§ O exercício
Prossiga a entrevista sobre o festival SCC, em Sintra, a partir da última fala apresentada.

§ Excerto para ler
########
A&c: Então, quais são as diferenças que assinalam marcadamente, entre as outras edições e esta?
NC: Bem, ser legal (risos).
GDP: O open call também! Para encontrar coisas diferentes, ser algo mais bem estruturado.
NC: Desta vez os concertos são feitos por bandas, uma atuação a sério, as exposições também têm mais pessoas. O tempo de preparação é muito maior, mas com as restrições tivemos de limitar muito as entradas no espaço. Até as escolhas dependem muito do tipo de música, que não faça com que as pessoas queiram muito dançar, e têm de estar sentados. Bem, é assim.
GDP: Temos mesmo de cumprir, garantir que tudo corre bem. É chato, e quebra a vibe do festival, mas não impede que se faça!
A&c: Na vossa opinião, qual é a importância deste tipo de eventos a nível cultural, para a massa jovem, tendo em conta que vocês são jovens e estão por detrás desta organização?
GDP: Dar oportunidade a artistas emergentes, e até na Claraboia estamos muito abertos para projetos. É importante dar espaço e oportunidade, se não as ideias morrem. É tudo muito voltado para Lisboa, e queremos trazer a cultura para cá. Sintra é um concelho gigante, com zonas urbanas, não é só a Serra e os Palácios. E desmistificar que se tem de ir para Lisboa para consumir cultura.
NC: Como não há nada por estes lados, dá logo nas vistas qualquer coisas que se faça. A própria Claraboia faz alguma coisa e destaca-se logo. Até porque é bem feito e organizado. Sintra é o 2º concelho em Portugal com mais jovens. Organizar estes eventos tem um impacto grande, até no que o concelho vai produzir no futuro. Muitas vezes, quem tem importância na área da cultura em Sintra não quer ouvir o que os jovens têm para apresentar. Diziam muito «não faz sentido!».
GDP: Todos os nossos eventos ficaram esgotados, sucessos a nível de público. Se não houver nada, as pessoas acostumam-se à inércia e ao «não haver nada».
NC: Não se faz publicidade de eventos sintrenses em Lisboa, mas o contrário sim. Não faz sentido nenhum! É tão importante que se fizesse, e o acesso é tão fácil. As pessoas da câmara acham que não há procura.
A&c: Em suma o que é podemos esperar do SCC este ano?
NC: Concertos muito mais sólidos, mesmo tipo de ambiente, mas a nível artístico mais profissional e maturo. Nós não cobramos bilheteira, apenas tens de ser sócio e pagar uma quota. Por quase nada, consegues assistir a um festival, cheio de arte e cultura, com voluntários que puseram as mãos à obra!
A&c: E a adesão à open call, como foi?
GDP: Foi impressionante! Tivemos 1500 candidaturas.
NC: Foi muito bom! Tínhamos medo de não receber candidaturas a exposições ou curtas-metragens, mas de repente surgiram coisas boas! Adotámos critérios mais rígidos no final, pela falta de tempo e pessoal para tratar das candidaturas, mas correu bem. É curioso que 99% das candidaturas musicais foram rapazes ou pessoas que se identificam como tal, e nas artes foi o inverso. A discussão centrou-se nessa equiparidade que não existiu. É algo que se pode ver a nível nacional, até! Porquê, não é?
########
§ Dados extraídos
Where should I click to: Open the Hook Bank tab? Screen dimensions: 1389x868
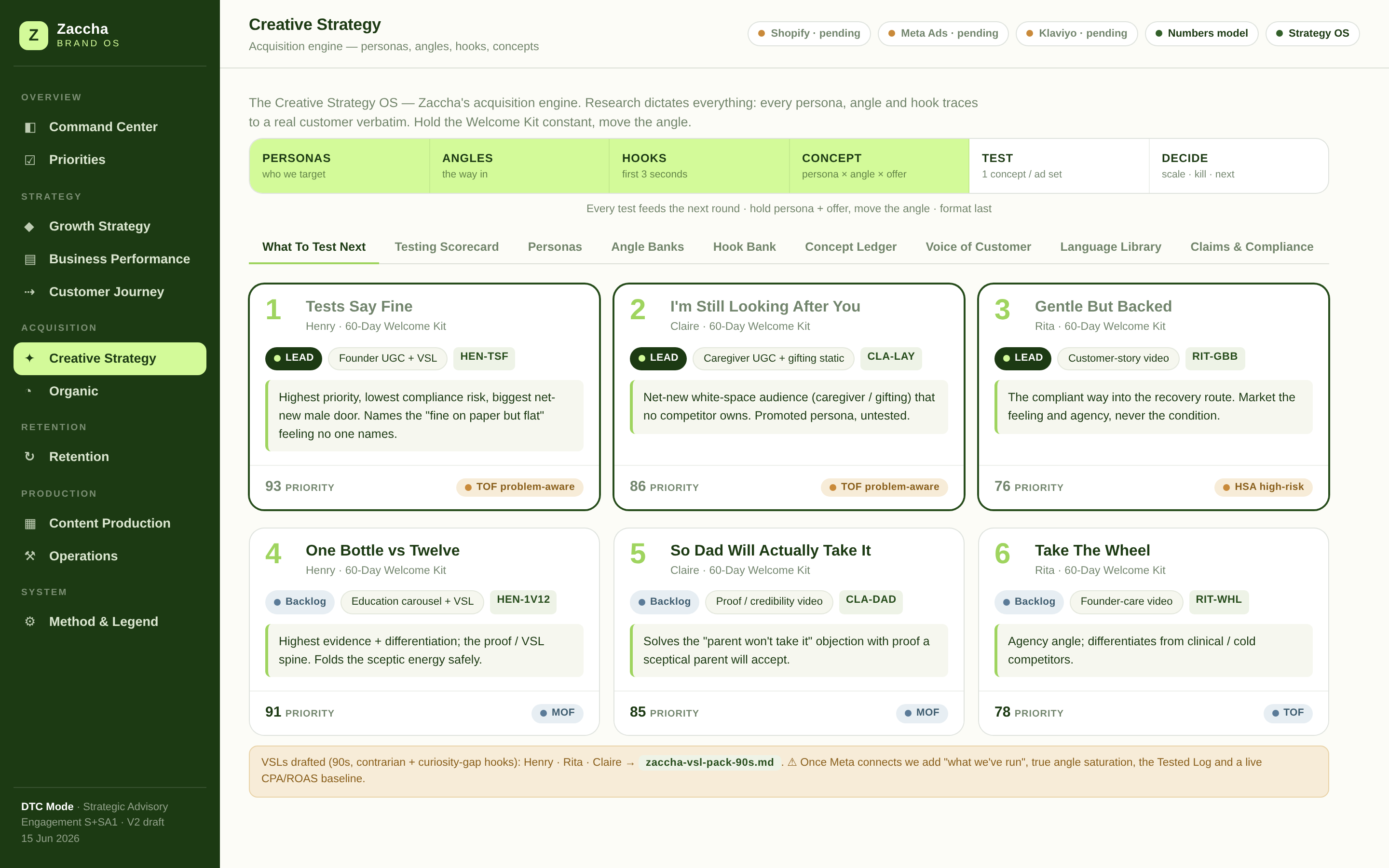745,247
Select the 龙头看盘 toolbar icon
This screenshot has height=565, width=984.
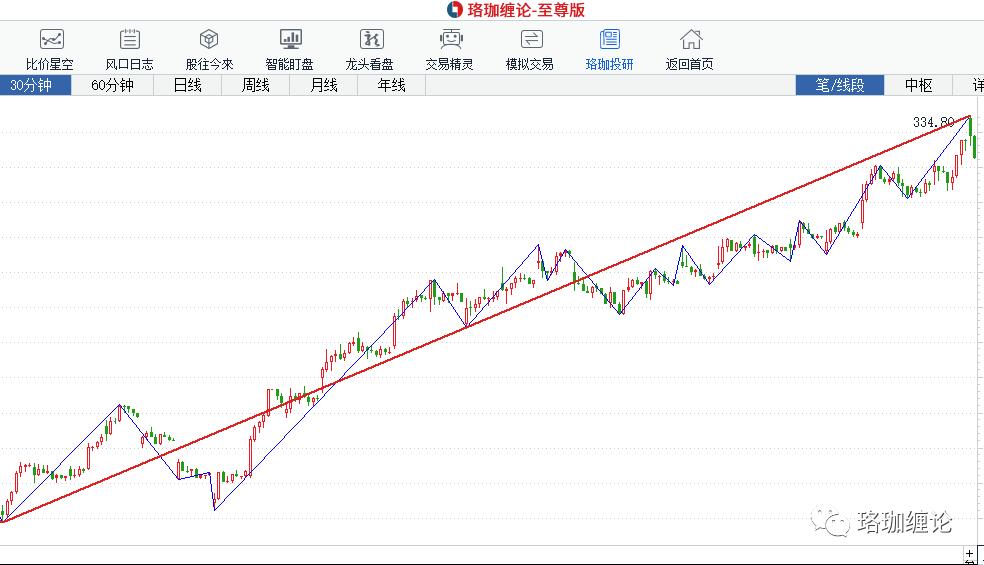tap(370, 41)
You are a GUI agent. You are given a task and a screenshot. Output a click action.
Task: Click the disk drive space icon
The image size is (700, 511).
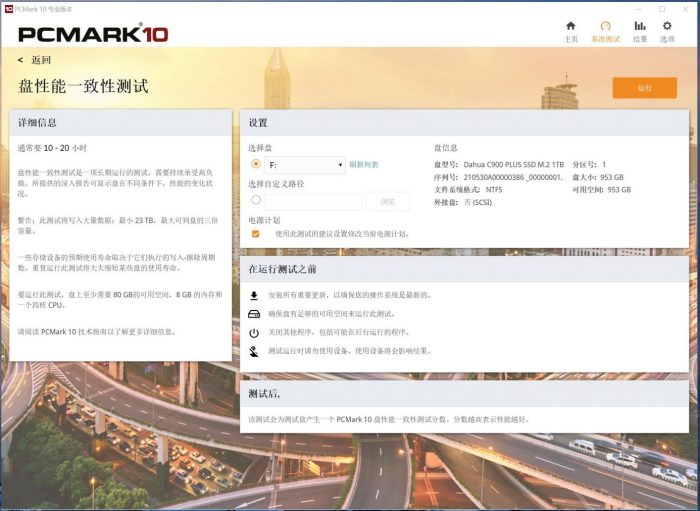point(254,314)
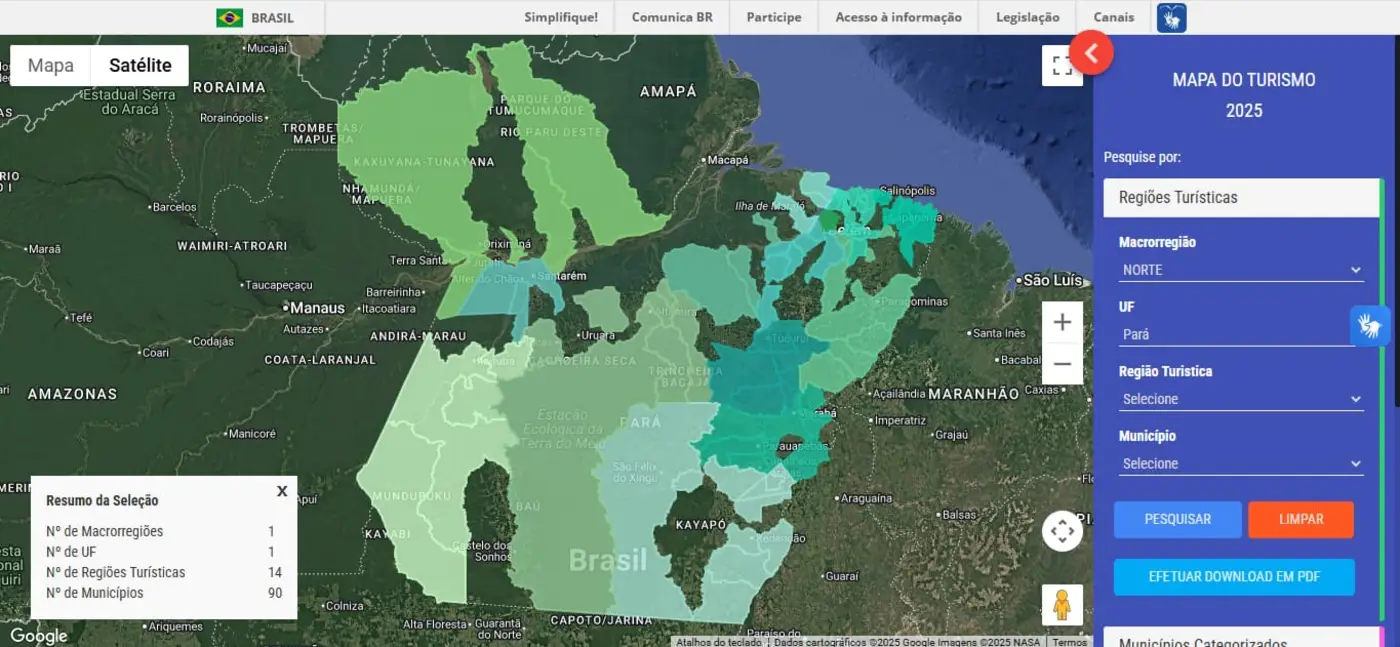Click the LIMPAR button
This screenshot has width=1400, height=647.
(x=1300, y=520)
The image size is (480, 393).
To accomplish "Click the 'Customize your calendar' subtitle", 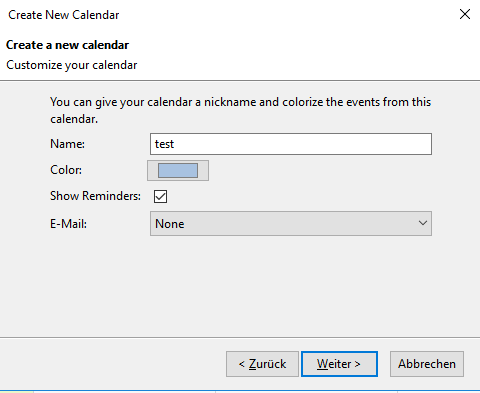I will [x=72, y=65].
########
§ Resultado da tarefa
A&c: E para finalizar, na vossa opinião, o que é que está a faltar em Portugal para a dinamização de uma melhor cultura artística?
NC: Em Lisboa acaba por ser rotineiro. Se tivermos em conta, há 50 anos tínhamos uma alta taxa de analfabetismo. Não podemos esperar uma erudição da população tão de repente. E continua a não haver assim tanto dinheiro para aceder à cultura. E, o estado não pode estar constantemente a financiar projetos.
GDP: A cultura é um mercado. É preciso querer consumir e estar disposto a querer pagar por isso. Às vezes preferem pagar um bilhete de 4€ para ver um filme da Marvel, do que pagar o mesmo para ir a uma exposição ou um festival como o SCC. E o elitismo na cultura também afasta as pessoas.
NC: É necessário começar com o acesso gratuito e habituar as pessoas à cultura e a disfrutar dela. É importante que isso se verifique até no resto do país. As pessoas se habituadas, vão-se começar a disponibilizar a pagar.
GDP: Passa muito pelo financiamento e acreditar em novos projetos. Na esperança de que daqui a uns anos isto se possa tornar rentável financeiramente também.
NC: É importante verificar que muitas entidades que te dão apoio financeiro exigem que tenhas autofinanciamento de algum tipo, que às vezes é 5% ou algo assim. Isso significa que vais cobrar bilheteira, e isso para a entidade do patrocínio nem é nada. Mas, afasta algumas pessoas. Se fosse entrada livre seria mais fácil. Se não se cobrar bilheteira há muito mais fácil acesso. Infelizmente, a estrutura do autofinanciamento não o torna possível.
GDP: Consumir cultura devia ser um hábito. Devia querer-se pagar por um lado, porque os artistas também recebem, mas se nunca se pagou por tal, como convencer as pessoas a fazê-lo?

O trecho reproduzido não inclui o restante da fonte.